Problem to work on:
List each line from the one containing "Check option A" through the one containing "Looking at the", inclusive, as a JSON array of strings, skipping blank lines.

Records for this exercise:
- - -

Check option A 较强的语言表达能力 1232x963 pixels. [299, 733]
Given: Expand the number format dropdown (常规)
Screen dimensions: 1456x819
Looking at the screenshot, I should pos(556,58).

- - -

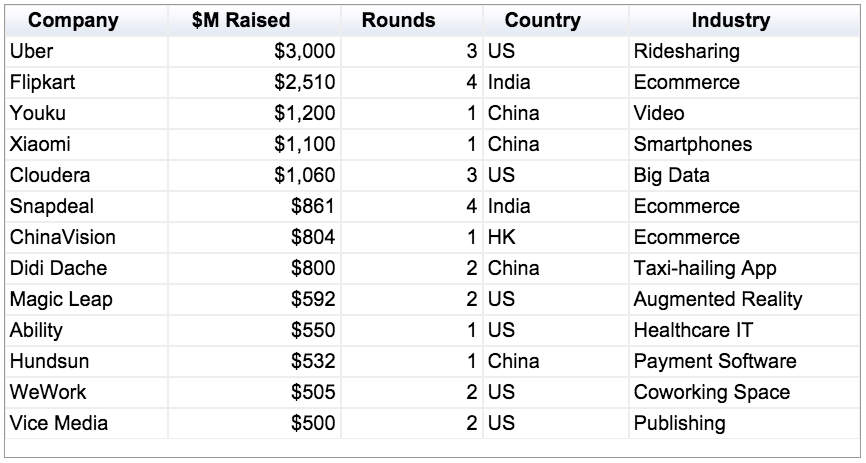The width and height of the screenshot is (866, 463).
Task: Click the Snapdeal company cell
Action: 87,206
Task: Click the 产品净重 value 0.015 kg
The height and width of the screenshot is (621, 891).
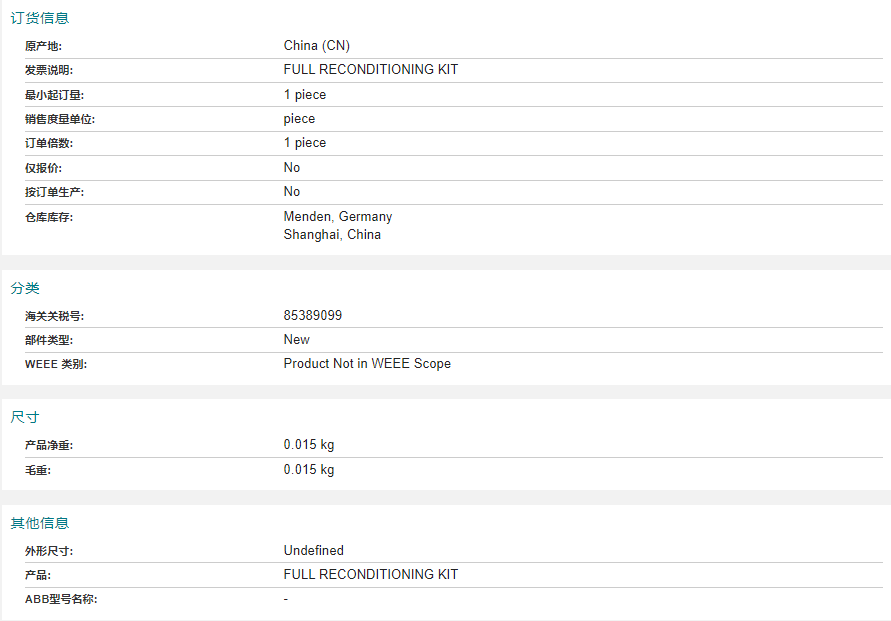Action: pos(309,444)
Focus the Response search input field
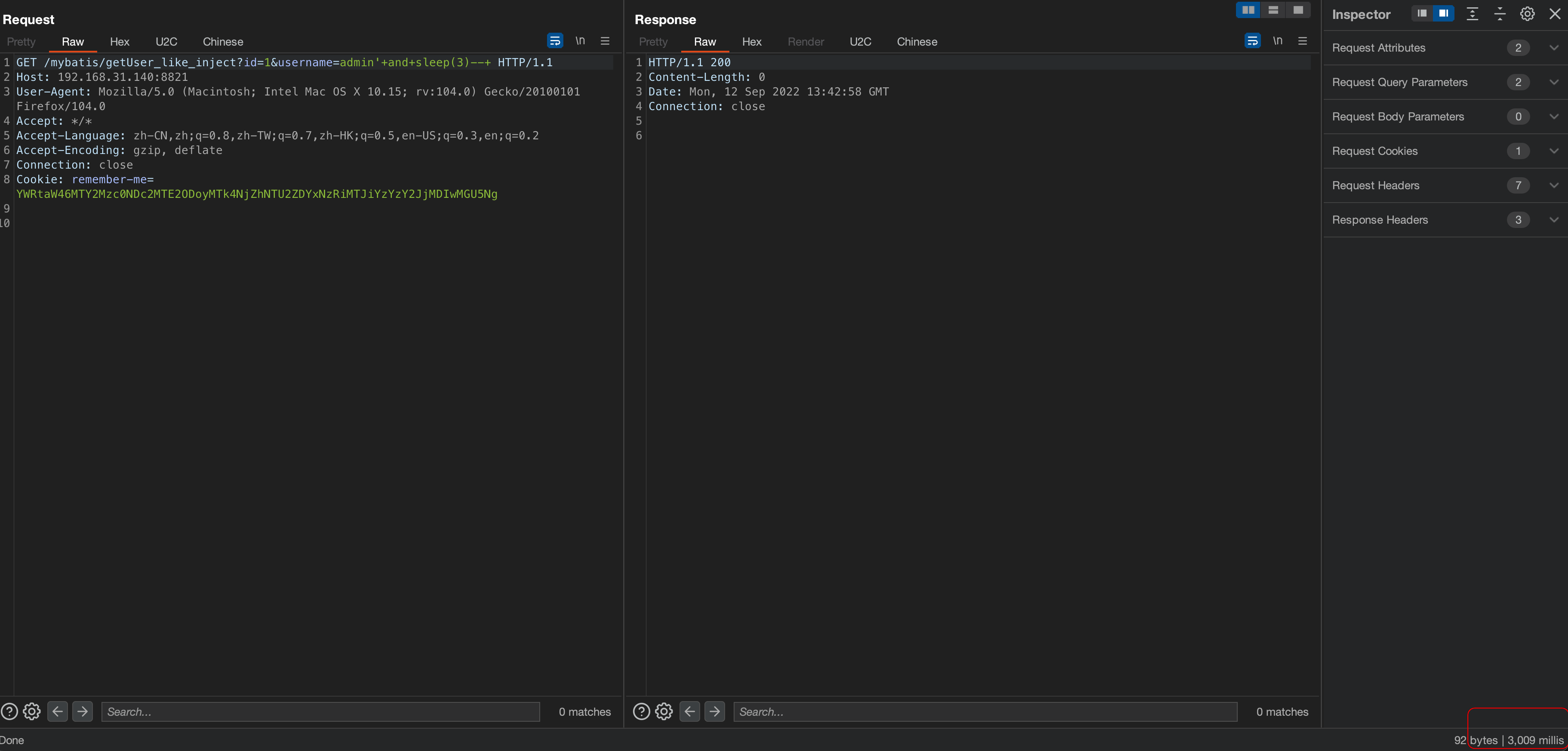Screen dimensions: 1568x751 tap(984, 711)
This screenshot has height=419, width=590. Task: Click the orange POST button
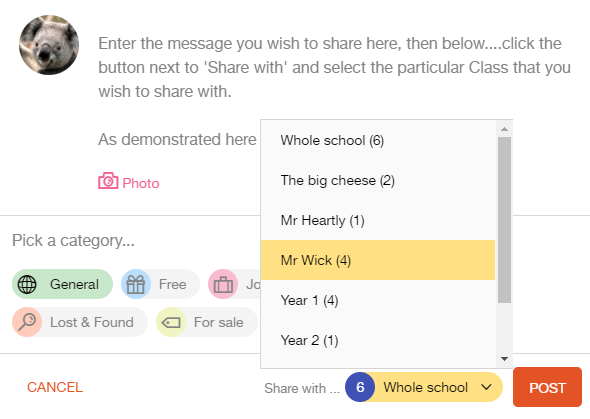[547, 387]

- - -

Task solution:
[
  "Check option A 较强的语言表达能力 1232x963 pixels. [299, 733]",
  "Given: Expand the number format dropdown (常规)",
  "Screen dimensions: 1456x819",
  "Looking at the screenshot, I should pos(556,58)."
]